Ilustrasi.
JAKARTA, DDTCNews - Pemerintah memasukkan pengawasan terhadap wajib pajak high wealth individual (HWI) dan wajib pajak grup ke dalam kebijakan teknis pajak yang dilanjutkan pada 2025. Topik ini mendapat sorotan dari netizen dalam sepekan belakangan.
Dalam dokumen Kerangka Ekonomi Makro dan Pokok-Pokok Kebijakan Fiskal (KEM-PPKF) 2025, prioritas pengawasan terhadap wajib pajak tersebut merupakan bagian dari kebijakan yang dilakukan untuk penguatan basis perpajakan.
“Penguatan basis perpajakan melalui intensifikasi dan ekstensifikasi dengan melakukan … prioritas pengawasan atas wajib pajak HWI beserta wajib pajak group, transaksi afiliasi, dan ekonomi digital,” bunyi penjelasan pemerintah melalui dokumen tersebut.
Penguatan basis perpajakan juga dilakukan dengan beberapa kebijakan. Pertama, penambahan jumlah wajib pajak serta perluasan edukasi perpajakan untuk mengubah perilaku kepatuhan pajak. Kedua, penguatan aktivitas pengawasan pajak dan law enforcement.
Ketiga, peningkatan kerja sama perpajakan. Keempat, pemanfaatan digital forensic.
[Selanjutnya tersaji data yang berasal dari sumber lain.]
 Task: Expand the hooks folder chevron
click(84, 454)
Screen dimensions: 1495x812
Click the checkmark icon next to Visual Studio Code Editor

Seperti diketahui, penyelesaian pelaksanaan forensik digital oleh Ditjen Pajak (DJP) mengalami kenaikan pada tahun lalu. Simak ‘Ditjen Pajak Catat 1.039 Penyelesaian Pelaksanaan Forensik Digital’.
Selain bahasan mengenai pengawasan pajak, ada pula pemberitaan mengenai coretax system, ketentuan penggunaan tarif PPh final UMKM 0,5%, serta aturan tentang pengungkapa ketidakbenaran SPT.
Selain penguatan basis perpajakan, ada 4 kebijakan teknis pajak lainnya yang akan dijalankan pada 2025. Pertama, integrasi teknologi dalam rangka penguatan sistem perpajakan dengan melanjutkan implementasi coretax administration system (CTAS) serta melakukan penyusunan Daftar Sasaran Prioritas Pengamanan Penerimaan Pajak (DSP4) berbasis risiko.
Kedua, penguatan organisasi dan sumber daya manusia (SDM) sebagai respons atas perubahan kegiatan ekonomi masyarakat.
Ketiga, implementasi kebijakan perpajakan sesuai dengan Undang-Undang (UU) Harmonisasi Peraturan Perpajakan (HPP). Keempat, pemberian insentif fiskal yang terarah dan terukur. (DDTCNews)
Salah satu outcome dari coretax administration system adalah perekaman atas kegiatan wajib pajak secara menyeluruh.
Staf Ahli Menteri Keuangan Bidang Peraturan dan Penegakan Hukum Pajak Iwan Djuniardi mengatakan dengan SIAP atau CTAS, seluruh kegiatan wajib pajak yang terekam akan menjadi data. Ditjen Pajak (DJP) akan melakukan pengolahan data yang terekam.
“Menjadikan seluruh kegiatan wajib pajak itu jadi data. Bukan hanya data transaksi, kami ingin juga [merekam] data interaksi,” ujarnya dalam sebuah webinar. (DDTCNews)
Dengan implementasi coretax administration system, nantinya bukti potong (bupot) pajak dapat langsung diterima oleh wajib pajak secara real time.
Penyuluh Pajak Ahli Pertama Ditjen Pajak (DJP) Angga Sukma Dhaniswara mengatakan dalam situasi saat ini, ada beberapa pemberi kerja yang tidak langsung memberikan bupot kepada wajib pajak. Alhasil, perlu inisiatif dari wajib pajak yang bersangkutan untuk meminta bupot tersebut.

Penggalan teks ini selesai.